YOUR GOAL: Only lines that contain the string "agent" should be returned from the material below.

GIVEN ENTRIES:
--------------------------------------------------

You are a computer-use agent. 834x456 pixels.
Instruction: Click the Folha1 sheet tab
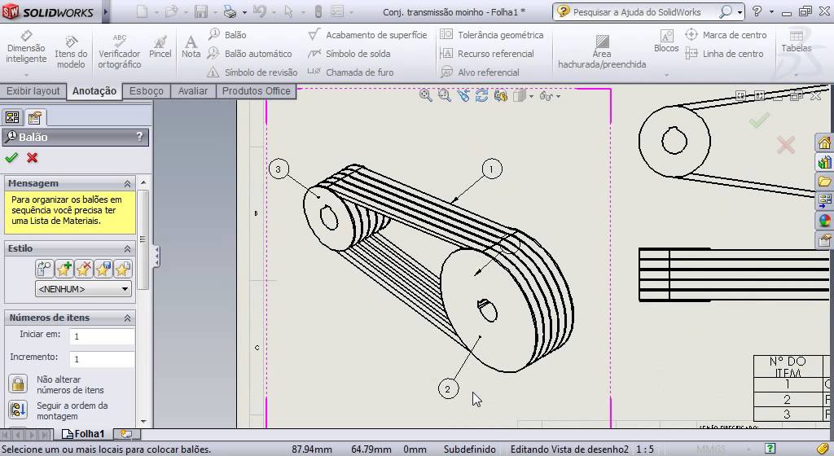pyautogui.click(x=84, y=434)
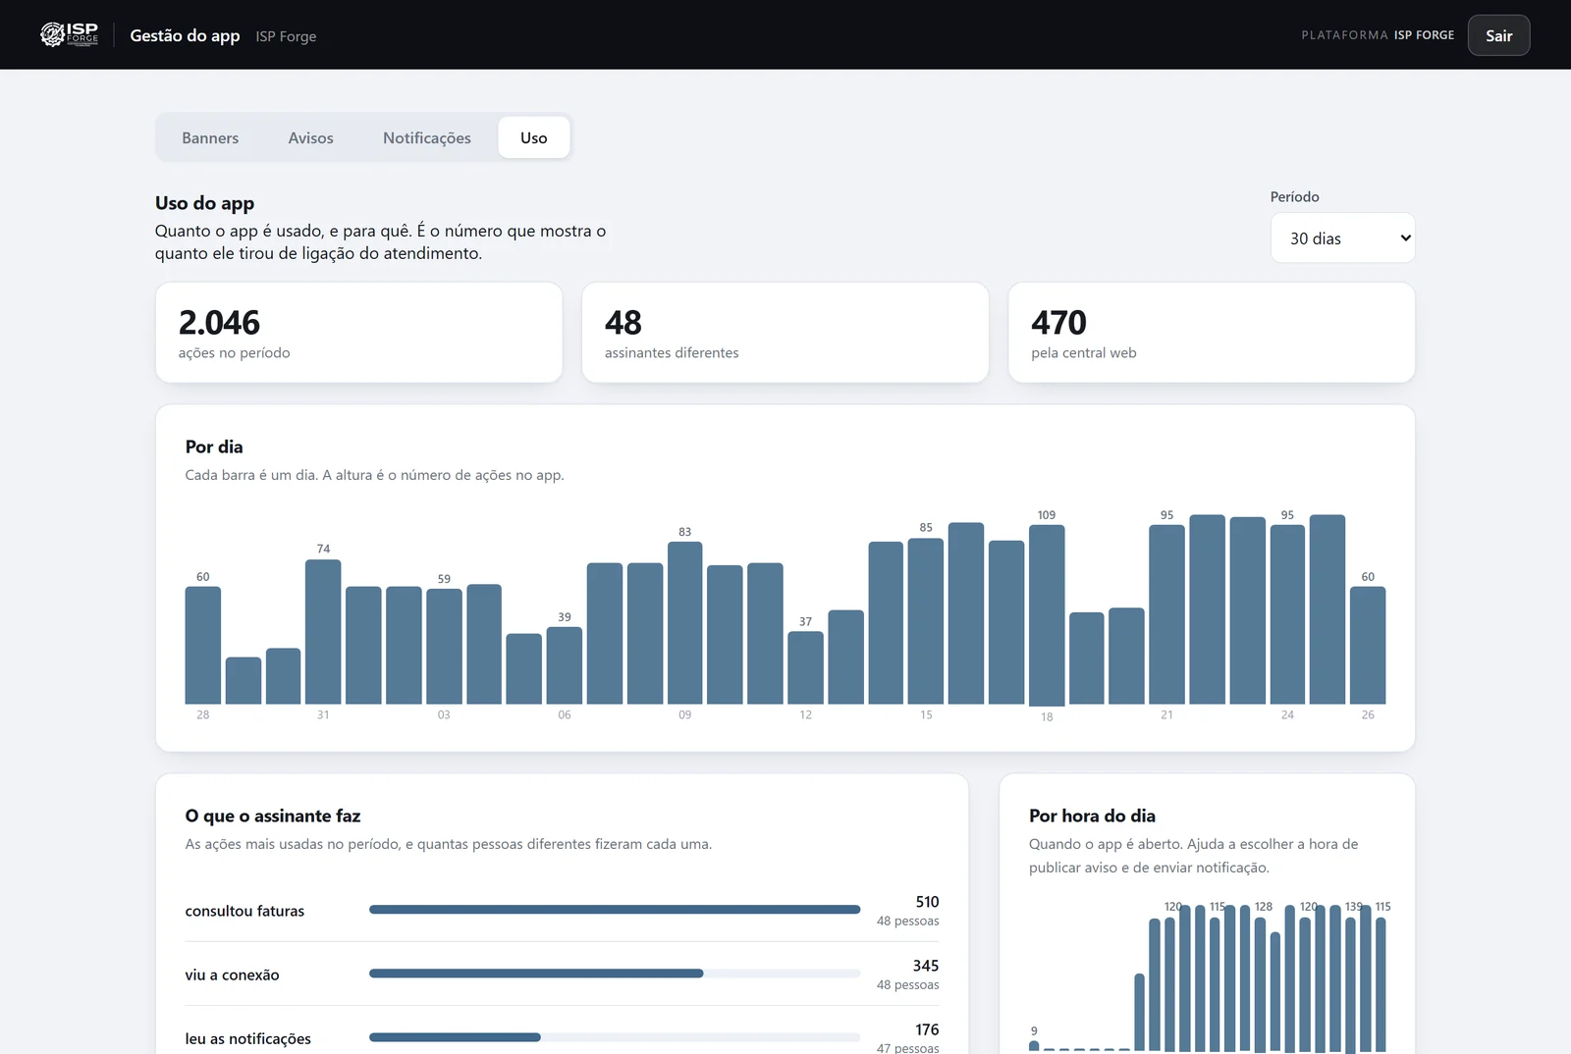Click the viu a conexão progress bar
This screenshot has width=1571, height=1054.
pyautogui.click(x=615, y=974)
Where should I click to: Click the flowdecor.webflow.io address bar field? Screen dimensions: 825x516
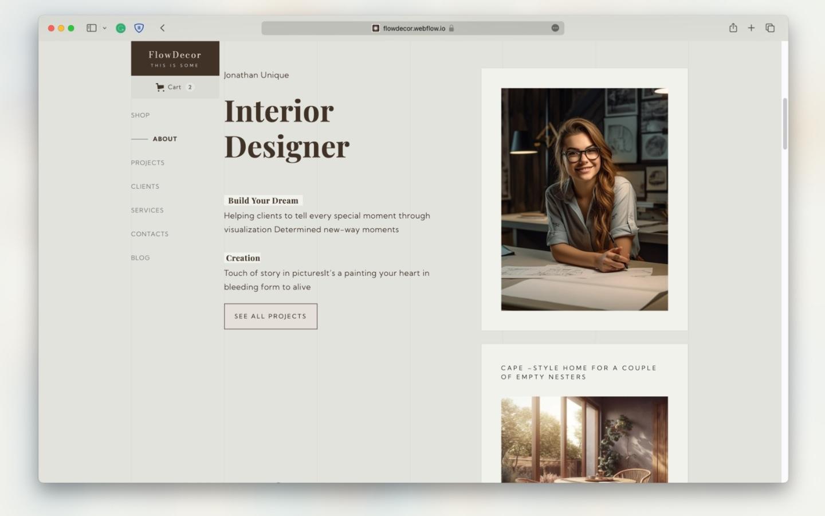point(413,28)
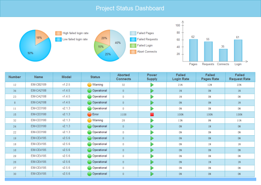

--------------------------------------------------

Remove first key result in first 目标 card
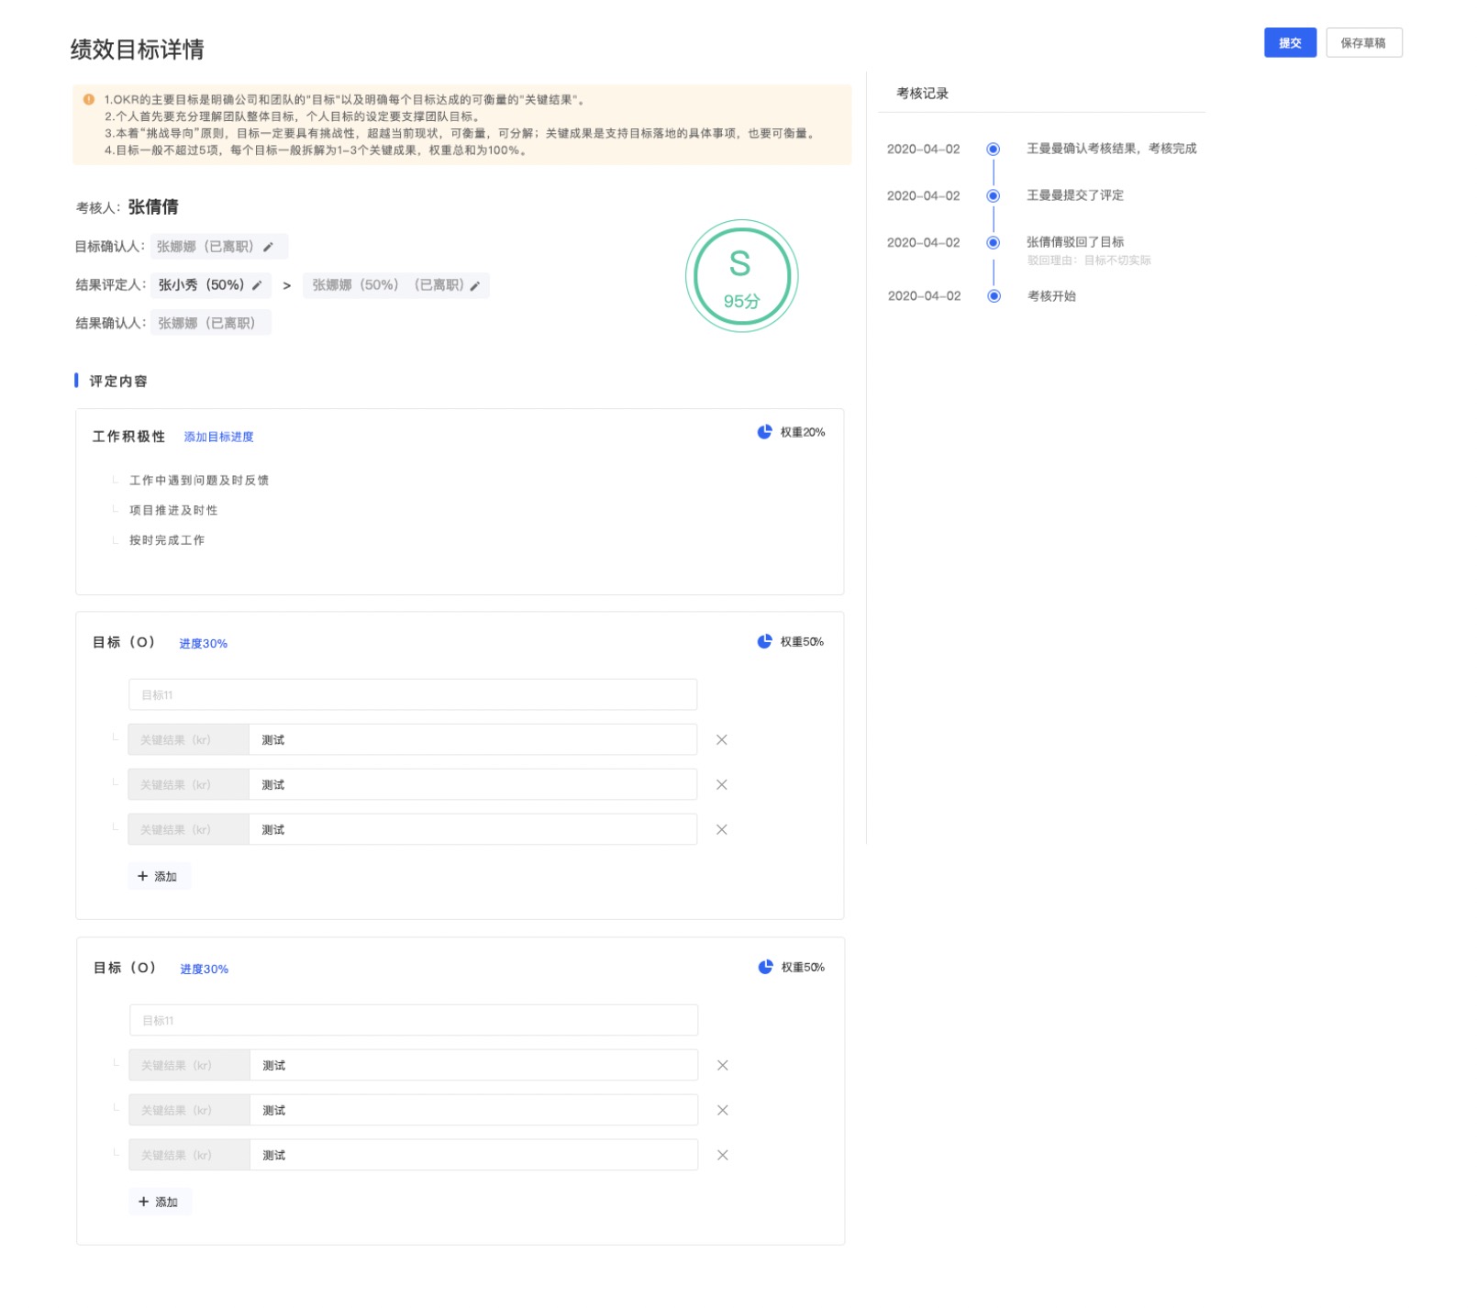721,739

--------------------------------------------------

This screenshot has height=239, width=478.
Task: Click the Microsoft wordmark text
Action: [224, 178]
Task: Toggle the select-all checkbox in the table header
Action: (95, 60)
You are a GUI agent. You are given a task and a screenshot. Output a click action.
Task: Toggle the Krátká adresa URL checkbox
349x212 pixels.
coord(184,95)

--------------------------------------------------

TASK ANSWER:
You are a computer-use agent. 834x456 pixels.
You are a GUI agent. You are given a task and a screenshot. Output a click action.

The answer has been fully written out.